If the problem with knowledge transfer is not with Nortel, but with the telco’s own staff, then paying Nortel more money for more knowledge transfer makes no sense. The money will be wasted and in a short while you will need to be paying them to tell you the same things once again. Telcos need to take responsibility for managing complex information relating to complete, accurate and valid generation of revenue data. To do that, they may need to change who takes responsibility for what, change the way information is managed, and make sure that somebody close to the technology is responsible for those revenues. You can do that by making an engineer care about revenues, or you can do that by making an accountant care about engineering, but you cannot do that without finding the marriage between money and technology.

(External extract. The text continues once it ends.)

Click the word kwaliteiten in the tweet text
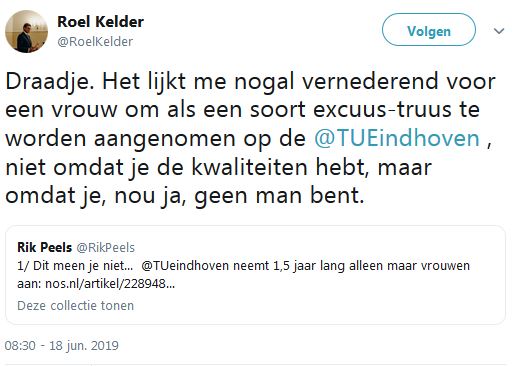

Whoever is at fault when equipment is incorrectly configured, the answer is not to buy revenue assurance from the manufacturer. All aspects of your network should work correctly, including the recording of information that will eventually be converted into cash. The real value of a piece of kit is not measured by how much it costs, but by the revenues it generates. Accurately recording those revenues is not an optional extra - it should come as standard.